# [Aim of the exercise]
All of the records are to be reproduced exactly.

# [Given data]
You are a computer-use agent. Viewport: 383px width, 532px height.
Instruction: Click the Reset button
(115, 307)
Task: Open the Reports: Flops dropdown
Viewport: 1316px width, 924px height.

# [Response]
You are a computer-use agent. Viewport: 383px width, 532px height.
Instruction: Click the Reset button
(115, 307)
Task: Open the Reports: Flops dropdown
Viewport: 1316px width, 924px height.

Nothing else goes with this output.